The problem — The expected output is every line below, reproduced exactly.

Material supplied —

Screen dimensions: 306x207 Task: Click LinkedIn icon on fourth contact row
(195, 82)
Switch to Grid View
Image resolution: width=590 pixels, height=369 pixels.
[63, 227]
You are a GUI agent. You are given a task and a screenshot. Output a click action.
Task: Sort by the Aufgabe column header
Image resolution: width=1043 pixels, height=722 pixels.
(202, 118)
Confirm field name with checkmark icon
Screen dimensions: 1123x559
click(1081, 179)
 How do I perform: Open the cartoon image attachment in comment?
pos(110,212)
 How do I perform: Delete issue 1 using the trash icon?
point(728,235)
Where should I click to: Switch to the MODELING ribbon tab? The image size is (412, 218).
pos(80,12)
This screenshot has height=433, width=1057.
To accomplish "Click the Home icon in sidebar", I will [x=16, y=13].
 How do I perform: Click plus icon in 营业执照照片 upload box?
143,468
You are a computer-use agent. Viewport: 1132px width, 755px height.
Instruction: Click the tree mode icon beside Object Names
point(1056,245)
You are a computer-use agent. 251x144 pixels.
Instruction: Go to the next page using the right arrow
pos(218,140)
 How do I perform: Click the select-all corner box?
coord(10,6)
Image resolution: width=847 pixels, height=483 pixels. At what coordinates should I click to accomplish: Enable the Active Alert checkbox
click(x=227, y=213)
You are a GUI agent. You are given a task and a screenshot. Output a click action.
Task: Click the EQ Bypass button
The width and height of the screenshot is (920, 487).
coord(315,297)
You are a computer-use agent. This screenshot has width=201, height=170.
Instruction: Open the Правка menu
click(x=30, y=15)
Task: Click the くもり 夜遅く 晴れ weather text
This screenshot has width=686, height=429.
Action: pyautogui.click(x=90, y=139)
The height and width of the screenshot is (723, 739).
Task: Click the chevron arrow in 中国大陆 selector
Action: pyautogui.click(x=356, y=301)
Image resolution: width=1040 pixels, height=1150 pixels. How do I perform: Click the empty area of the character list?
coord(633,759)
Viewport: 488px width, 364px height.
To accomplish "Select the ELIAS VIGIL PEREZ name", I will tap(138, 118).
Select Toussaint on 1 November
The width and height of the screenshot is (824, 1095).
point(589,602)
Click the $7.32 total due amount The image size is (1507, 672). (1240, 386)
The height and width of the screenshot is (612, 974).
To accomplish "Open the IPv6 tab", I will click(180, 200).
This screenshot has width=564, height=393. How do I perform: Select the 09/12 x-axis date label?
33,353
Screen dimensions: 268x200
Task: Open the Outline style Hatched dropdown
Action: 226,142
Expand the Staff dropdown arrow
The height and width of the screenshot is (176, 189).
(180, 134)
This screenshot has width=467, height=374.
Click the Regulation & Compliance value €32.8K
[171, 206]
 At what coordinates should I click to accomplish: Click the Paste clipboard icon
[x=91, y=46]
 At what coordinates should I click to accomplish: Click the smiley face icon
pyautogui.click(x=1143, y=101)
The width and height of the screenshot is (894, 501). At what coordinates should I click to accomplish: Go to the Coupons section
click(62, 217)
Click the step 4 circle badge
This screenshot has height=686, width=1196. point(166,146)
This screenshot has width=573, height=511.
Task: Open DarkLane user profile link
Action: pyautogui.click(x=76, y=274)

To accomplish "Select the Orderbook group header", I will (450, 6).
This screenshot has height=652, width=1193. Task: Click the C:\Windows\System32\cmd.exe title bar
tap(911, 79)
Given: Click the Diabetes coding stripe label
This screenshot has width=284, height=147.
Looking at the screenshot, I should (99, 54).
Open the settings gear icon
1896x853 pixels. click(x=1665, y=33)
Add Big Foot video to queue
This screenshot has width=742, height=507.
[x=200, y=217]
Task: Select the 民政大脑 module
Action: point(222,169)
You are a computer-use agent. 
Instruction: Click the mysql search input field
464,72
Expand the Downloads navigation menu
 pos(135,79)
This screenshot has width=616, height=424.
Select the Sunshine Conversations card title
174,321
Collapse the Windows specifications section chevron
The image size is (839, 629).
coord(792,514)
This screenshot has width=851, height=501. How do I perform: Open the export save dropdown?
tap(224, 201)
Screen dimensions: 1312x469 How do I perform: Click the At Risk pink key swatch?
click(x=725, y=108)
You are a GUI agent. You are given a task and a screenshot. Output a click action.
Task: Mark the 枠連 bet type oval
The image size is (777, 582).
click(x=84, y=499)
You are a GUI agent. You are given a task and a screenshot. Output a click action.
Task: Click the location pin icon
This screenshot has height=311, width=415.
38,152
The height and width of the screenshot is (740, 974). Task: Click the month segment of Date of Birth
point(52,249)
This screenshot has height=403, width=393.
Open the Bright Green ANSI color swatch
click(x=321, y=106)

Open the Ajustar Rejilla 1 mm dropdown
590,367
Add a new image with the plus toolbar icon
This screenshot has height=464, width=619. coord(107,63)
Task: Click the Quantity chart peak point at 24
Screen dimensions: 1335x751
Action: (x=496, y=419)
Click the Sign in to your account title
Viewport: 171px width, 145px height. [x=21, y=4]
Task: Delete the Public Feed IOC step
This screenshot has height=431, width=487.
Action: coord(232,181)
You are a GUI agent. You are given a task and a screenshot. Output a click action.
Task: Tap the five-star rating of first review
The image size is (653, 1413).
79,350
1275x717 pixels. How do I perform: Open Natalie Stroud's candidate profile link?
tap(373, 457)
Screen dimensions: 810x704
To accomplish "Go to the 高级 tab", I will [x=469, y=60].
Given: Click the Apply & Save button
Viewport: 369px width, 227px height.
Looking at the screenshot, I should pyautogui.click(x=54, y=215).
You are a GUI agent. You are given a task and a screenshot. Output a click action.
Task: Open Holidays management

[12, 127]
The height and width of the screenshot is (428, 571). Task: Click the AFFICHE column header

Result of the task —
Screen dimensions: 306x207 Task: Click LinkedIn icon on fourth contact row
(195, 82)
Switch to Grid View
Image resolution: width=590 pixels, height=369 pixels.
[63, 227]
You are a GUI agent. You are given a task and a screenshot. Output a click action.
Task: Sort by the Aufgabe column header
Image resolution: width=1043 pixels, height=722 pixels.
(202, 118)
Confirm field name with checkmark icon
Screen dimensions: 1123x559
click(1081, 179)
 How do I perform: Open the cartoon image attachment in comment?
pos(110,212)
 How do I perform: Delete issue 1 using the trash icon?
point(728,235)
Where should I click to: Switch to the MODELING ribbon tab? The image size is (412, 218).
pos(80,12)
This screenshot has height=433, width=1057.
To accomplish "Click the Home icon in sidebar", I will [x=16, y=13].
 How do I perform: Click plus icon in 营业执照照片 upload box?
143,468
You are a computer-use agent. Viewport: 1132px width, 755px height.
Instruction: Click the tree mode icon beside Object Names
point(1056,245)
You are a computer-use agent. 251x144 pixels.
Instruction: Go to the next page using the right arrow
pos(218,140)
 How do I perform: Click the select-all corner box?
coord(10,6)
Image resolution: width=847 pixels, height=483 pixels. At what coordinates should I click to accomplish: Enable the Active Alert checkbox
click(x=227, y=213)
You are a GUI agent. You are given a task and a screenshot. Output a click action.
Task: Click the EQ Bypass button
The width and height of the screenshot is (920, 487).
coord(315,297)
You are a computer-use agent. This screenshot has width=201, height=170.
Instruction: Open the Правка menu
click(x=30, y=15)
Task: Click the くもり 夜遅く 晴れ weather text
This screenshot has width=686, height=429.
Action: pyautogui.click(x=90, y=139)
The height and width of the screenshot is (723, 739).
Task: Click the chevron arrow in 中国大陆 selector
Action: pyautogui.click(x=356, y=301)
Image resolution: width=1040 pixels, height=1150 pixels. How do I perform: Click the empty area of the character list?
coord(633,759)
Viewport: 488px width, 364px height.
To accomplish "Select the ELIAS VIGIL PEREZ name", I will tap(138, 118).
Select Toussaint on 1 November
The width and height of the screenshot is (824, 1095).
point(589,602)
Click the $7.32 total due amount The image size is (1507, 672). (1240, 386)
The height and width of the screenshot is (612, 974).
To accomplish "Open the IPv6 tab", I will click(180, 200).
This screenshot has width=564, height=393. How do I perform: Select the 09/12 x-axis date label?
33,353
Screen dimensions: 268x200
Task: Open the Outline style Hatched dropdown
Action: 226,142
Expand the Staff dropdown arrow
The height and width of the screenshot is (176, 189).
(180, 134)
This screenshot has width=467, height=374.
Click the Regulation & Compliance value €32.8K
[171, 206]
 At what coordinates should I click to accomplish: Click the Paste clipboard icon
[x=91, y=46]
 At what coordinates should I click to accomplish: Click the smiley face icon
pyautogui.click(x=1143, y=101)
The width and height of the screenshot is (894, 501). At what coordinates should I click to accomplish: Go to the Coupons section
click(62, 217)
Click the step 4 circle badge
This screenshot has height=686, width=1196. point(166,146)
This screenshot has width=573, height=511.
Task: Open DarkLane user profile link
Action: pyautogui.click(x=76, y=274)

To accomplish "Select the Orderbook group header", I will (450, 6).
This screenshot has height=652, width=1193. Task: Click the C:\Windows\System32\cmd.exe title bar
tap(911, 79)
Given: Click the Diabetes coding stripe label
This screenshot has width=284, height=147.
Looking at the screenshot, I should (99, 54).
Open the settings gear icon
1896x853 pixels. click(x=1665, y=33)
Add Big Foot video to queue
This screenshot has width=742, height=507.
[x=200, y=217]
Task: Select the 民政大脑 module
Action: point(222,169)
You are a computer-use agent. 
Instruction: Click the mysql search input field
464,72
Expand the Downloads navigation menu
 pos(135,79)
This screenshot has width=616, height=424.
Select the Sunshine Conversations card title
174,321
Collapse the Windows specifications section chevron
The image size is (839, 629).
coord(792,514)
This screenshot has width=851, height=501. How do I perform: Open the export save dropdown?
tap(224, 201)
Screen dimensions: 1312x469 How do I perform: Click the At Risk pink key swatch?
click(x=725, y=108)
You are a GUI agent. You are given a task and a screenshot. Output a click action.
Task: Mark the 枠連 bet type oval
The image size is (777, 582).
click(x=84, y=499)
You are a GUI agent. You are given a task and a screenshot. Output a click action.
Task: Click the location pin icon
This screenshot has height=311, width=415.
38,152
The height and width of the screenshot is (740, 974). Task: Click the month segment of Date of Birth
point(52,249)
This screenshot has height=403, width=393.
Open the Bright Green ANSI color swatch
click(x=321, y=106)

Open the Ajustar Rejilla 1 mm dropdown
590,367
Add a new image with the plus toolbar icon
This screenshot has height=464, width=619. coord(107,63)
Task: Click the Quantity chart peak point at 24
Screen dimensions: 1335x751
Action: (x=496, y=419)
Click the Sign in to your account title
Viewport: 171px width, 145px height. [x=21, y=4]
Task: Delete the Public Feed IOC step
This screenshot has height=431, width=487.
Action: coord(232,181)
You are a GUI agent. You are given a task and a screenshot. Output a click action.
Task: Tap the five-star rating of first review
The image size is (653, 1413).
79,350
1275x717 pixels. How do I perform: Open Natalie Stroud's candidate profile link?
tap(373, 457)
Screen dimensions: 810x704
To accomplish "Go to the 高级 tab", I will [x=469, y=60].
Given: Click the Apply & Save button
Viewport: 369px width, 227px height.
Looking at the screenshot, I should pyautogui.click(x=54, y=215).
You are a GUI agent. You are given a task and a screenshot. Output a click action.
Task: Open Holidays management

[12, 127]
The height and width of the screenshot is (428, 571). Task: Click the AFFICHE column header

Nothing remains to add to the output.